* _GOAL OF THE EXERCISE_
Copy the records below exactly as they are written.

* _Items listed in a dataset_
[Start of Attachment]

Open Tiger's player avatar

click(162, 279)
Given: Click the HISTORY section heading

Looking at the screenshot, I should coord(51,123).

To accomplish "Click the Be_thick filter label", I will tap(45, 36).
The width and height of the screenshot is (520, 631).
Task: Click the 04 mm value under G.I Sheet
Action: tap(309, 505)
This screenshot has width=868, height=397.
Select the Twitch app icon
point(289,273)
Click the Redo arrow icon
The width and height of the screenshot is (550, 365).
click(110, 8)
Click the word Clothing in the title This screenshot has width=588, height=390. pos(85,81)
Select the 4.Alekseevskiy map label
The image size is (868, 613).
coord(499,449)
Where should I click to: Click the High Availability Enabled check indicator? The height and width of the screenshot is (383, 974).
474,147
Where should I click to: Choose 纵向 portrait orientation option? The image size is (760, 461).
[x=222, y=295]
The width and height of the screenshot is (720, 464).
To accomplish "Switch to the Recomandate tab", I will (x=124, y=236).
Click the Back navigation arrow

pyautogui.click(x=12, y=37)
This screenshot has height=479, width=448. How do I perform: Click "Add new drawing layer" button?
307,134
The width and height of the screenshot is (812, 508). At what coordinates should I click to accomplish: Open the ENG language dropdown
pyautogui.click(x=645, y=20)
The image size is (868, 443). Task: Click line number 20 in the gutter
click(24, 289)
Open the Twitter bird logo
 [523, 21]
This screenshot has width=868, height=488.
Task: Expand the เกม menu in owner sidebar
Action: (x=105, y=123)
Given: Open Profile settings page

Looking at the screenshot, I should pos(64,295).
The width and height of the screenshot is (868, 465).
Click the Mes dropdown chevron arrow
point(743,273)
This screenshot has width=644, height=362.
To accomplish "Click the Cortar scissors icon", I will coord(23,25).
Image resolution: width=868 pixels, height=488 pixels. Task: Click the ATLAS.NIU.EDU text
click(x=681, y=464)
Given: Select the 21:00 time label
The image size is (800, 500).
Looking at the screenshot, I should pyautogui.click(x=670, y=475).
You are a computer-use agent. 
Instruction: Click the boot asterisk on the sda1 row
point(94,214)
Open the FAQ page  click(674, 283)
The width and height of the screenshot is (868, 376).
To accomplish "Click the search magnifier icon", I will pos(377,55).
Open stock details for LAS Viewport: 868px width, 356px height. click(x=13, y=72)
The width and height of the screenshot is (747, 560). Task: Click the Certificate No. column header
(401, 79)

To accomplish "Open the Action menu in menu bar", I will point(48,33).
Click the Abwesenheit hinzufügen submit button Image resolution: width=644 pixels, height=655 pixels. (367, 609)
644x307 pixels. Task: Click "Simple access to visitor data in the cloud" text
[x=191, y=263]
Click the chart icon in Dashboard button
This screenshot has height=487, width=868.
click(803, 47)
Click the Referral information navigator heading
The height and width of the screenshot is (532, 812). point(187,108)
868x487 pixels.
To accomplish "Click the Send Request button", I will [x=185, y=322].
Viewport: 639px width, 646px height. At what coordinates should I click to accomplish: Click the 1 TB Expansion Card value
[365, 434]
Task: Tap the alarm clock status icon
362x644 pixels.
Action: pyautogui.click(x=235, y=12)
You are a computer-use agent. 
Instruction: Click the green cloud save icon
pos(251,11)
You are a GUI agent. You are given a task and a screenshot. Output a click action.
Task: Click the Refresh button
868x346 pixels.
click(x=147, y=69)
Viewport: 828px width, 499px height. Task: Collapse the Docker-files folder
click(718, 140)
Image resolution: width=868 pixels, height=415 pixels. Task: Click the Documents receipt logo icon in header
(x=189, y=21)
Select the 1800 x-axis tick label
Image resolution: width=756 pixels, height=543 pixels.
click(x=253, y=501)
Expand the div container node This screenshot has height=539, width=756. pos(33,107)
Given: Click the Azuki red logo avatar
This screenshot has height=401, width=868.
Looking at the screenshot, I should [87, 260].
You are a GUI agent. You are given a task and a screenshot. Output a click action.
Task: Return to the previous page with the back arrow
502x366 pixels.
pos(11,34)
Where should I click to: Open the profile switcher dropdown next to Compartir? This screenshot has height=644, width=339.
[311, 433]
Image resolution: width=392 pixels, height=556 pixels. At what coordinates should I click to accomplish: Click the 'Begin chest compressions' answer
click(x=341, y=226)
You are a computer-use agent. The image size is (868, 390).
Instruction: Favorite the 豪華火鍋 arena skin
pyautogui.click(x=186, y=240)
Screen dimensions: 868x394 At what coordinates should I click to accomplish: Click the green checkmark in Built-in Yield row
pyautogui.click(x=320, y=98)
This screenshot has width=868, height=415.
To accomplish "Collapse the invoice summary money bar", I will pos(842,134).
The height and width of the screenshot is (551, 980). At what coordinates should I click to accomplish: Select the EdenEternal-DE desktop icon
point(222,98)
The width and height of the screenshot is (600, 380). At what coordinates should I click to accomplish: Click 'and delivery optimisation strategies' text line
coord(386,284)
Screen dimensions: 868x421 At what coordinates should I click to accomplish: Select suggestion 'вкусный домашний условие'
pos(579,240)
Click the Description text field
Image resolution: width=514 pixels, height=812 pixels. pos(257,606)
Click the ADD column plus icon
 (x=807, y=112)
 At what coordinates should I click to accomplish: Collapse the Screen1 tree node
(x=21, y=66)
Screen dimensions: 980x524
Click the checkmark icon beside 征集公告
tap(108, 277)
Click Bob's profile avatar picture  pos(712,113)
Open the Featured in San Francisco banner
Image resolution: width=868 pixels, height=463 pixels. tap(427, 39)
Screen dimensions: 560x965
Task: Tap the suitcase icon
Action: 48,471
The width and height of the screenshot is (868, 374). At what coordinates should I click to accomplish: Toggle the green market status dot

[End of Attachment]

* _REPLY_
Open Tiger's player avatar

click(162, 279)
Given: Click the HISTORY section heading

Looking at the screenshot, I should coord(51,123).

To accomplish "Click the Be_thick filter label", I will tap(45, 36).
The width and height of the screenshot is (520, 631).
Task: Click the 04 mm value under G.I Sheet
Action: tap(309, 505)
This screenshot has width=868, height=397.
Select the Twitch app icon
point(289,273)
Click the Redo arrow icon
The width and height of the screenshot is (550, 365).
click(110, 8)
Click the word Clothing in the title This screenshot has width=588, height=390. pos(85,81)
Select the 4.Alekseevskiy map label
The image size is (868, 613).
coord(499,449)
Where should I click to: Click the High Availability Enabled check indicator? The height and width of the screenshot is (383, 974).
474,147
Where should I click to: Choose 纵向 portrait orientation option? The image size is (760, 461).
[x=222, y=295]
The width and height of the screenshot is (720, 464).
To accomplish "Switch to the Recomandate tab", I will (x=124, y=236).
Click the Back navigation arrow

pyautogui.click(x=12, y=37)
This screenshot has height=479, width=448. How do I perform: Click "Add new drawing layer" button?
307,134
The width and height of the screenshot is (812, 508). At what coordinates should I click to accomplish: Open the ENG language dropdown
pyautogui.click(x=645, y=20)
The image size is (868, 443). Task: Click line number 20 in the gutter
click(24, 289)
Open the Twitter bird logo
 [523, 21]
This screenshot has width=868, height=488.
Task: Expand the เกม menu in owner sidebar
Action: (x=105, y=123)
Given: Open Profile settings page

Looking at the screenshot, I should pos(64,295).
The width and height of the screenshot is (868, 465).
Click the Mes dropdown chevron arrow
point(743,273)
This screenshot has width=644, height=362.
To accomplish "Click the Cortar scissors icon", I will coord(23,25).
Image resolution: width=868 pixels, height=488 pixels. Task: Click the ATLAS.NIU.EDU text
click(x=681, y=464)
Given: Select the 21:00 time label
The image size is (800, 500).
Looking at the screenshot, I should pyautogui.click(x=670, y=475).
You are a computer-use agent. 
Instruction: Click the boot asterisk on the sda1 row
point(94,214)
Open the FAQ page  click(674, 283)
The width and height of the screenshot is (868, 376).
To accomplish "Click the search magnifier icon", I will pos(377,55).
Open stock details for LAS Viewport: 868px width, 356px height. click(x=13, y=72)
The width and height of the screenshot is (747, 560). Task: Click the Certificate No. column header
(401, 79)

To accomplish "Open the Action menu in menu bar", I will point(48,33).
Click the Abwesenheit hinzufügen submit button Image resolution: width=644 pixels, height=655 pixels. (367, 609)
644x307 pixels. Task: Click "Simple access to visitor data in the cloud" text
[x=191, y=263]
Click the chart icon in Dashboard button
This screenshot has height=487, width=868.
click(803, 47)
Click the Referral information navigator heading
The height and width of the screenshot is (532, 812). point(187,108)
868x487 pixels.
To accomplish "Click the Send Request button", I will [x=185, y=322].
Viewport: 639px width, 646px height. At what coordinates should I click to accomplish: Click the 1 TB Expansion Card value
[365, 434]
Task: Tap the alarm clock status icon
362x644 pixels.
Action: pyautogui.click(x=235, y=12)
You are a computer-use agent. 
Instruction: Click the green cloud save icon
pos(251,11)
You are a GUI agent. You are given a task and a screenshot. Output a click action.
Task: Click the Refresh button
868x346 pixels.
click(x=147, y=69)
Viewport: 828px width, 499px height. Task: Collapse the Docker-files folder
click(718, 140)
Image resolution: width=868 pixels, height=415 pixels. Task: Click the Documents receipt logo icon in header
(x=189, y=21)
Select the 1800 x-axis tick label
Image resolution: width=756 pixels, height=543 pixels.
click(x=253, y=501)
Expand the div container node This screenshot has height=539, width=756. pos(33,107)
Given: Click the Azuki red logo avatar
This screenshot has height=401, width=868.
Looking at the screenshot, I should [87, 260].
You are a GUI agent. You are given a task and a screenshot. Output a click action.
Task: Return to the previous page with the back arrow
502x366 pixels.
pos(11,34)
Where should I click to: Open the profile switcher dropdown next to Compartir? This screenshot has height=644, width=339.
[311, 433]
Image resolution: width=392 pixels, height=556 pixels. At what coordinates should I click to accomplish: Click the 'Begin chest compressions' answer
click(x=341, y=226)
You are a computer-use agent. The image size is (868, 390).
Instruction: Favorite the 豪華火鍋 arena skin
pyautogui.click(x=186, y=240)
Screen dimensions: 868x394 At what coordinates should I click to accomplish: Click the green checkmark in Built-in Yield row
pyautogui.click(x=320, y=98)
This screenshot has width=868, height=415.
To accomplish "Collapse the invoice summary money bar", I will pos(842,134).
The height and width of the screenshot is (551, 980). At what coordinates should I click to accomplish: Select the EdenEternal-DE desktop icon
point(222,98)
The width and height of the screenshot is (600, 380). At what coordinates should I click to accomplish: Click 'and delivery optimisation strategies' text line
coord(386,284)
Screen dimensions: 868x421 At what coordinates should I click to accomplish: Select suggestion 'вкусный домашний условие'
pos(579,240)
Click the Description text field
Image resolution: width=514 pixels, height=812 pixels. pos(257,606)
Click the ADD column plus icon
 (x=807, y=112)
 At what coordinates should I click to accomplish: Collapse the Screen1 tree node
(x=21, y=66)
Screen dimensions: 980x524
Click the checkmark icon beside 征集公告
tap(108, 277)
Click Bob's profile avatar picture  pos(712,113)
Open the Featured in San Francisco banner
Image resolution: width=868 pixels, height=463 pixels. tap(427, 39)
Screen dimensions: 560x965
Task: Tap the suitcase icon
Action: 48,471
The width and height of the screenshot is (868, 374). At what coordinates should I click to accomplish: Toggle the green market status dot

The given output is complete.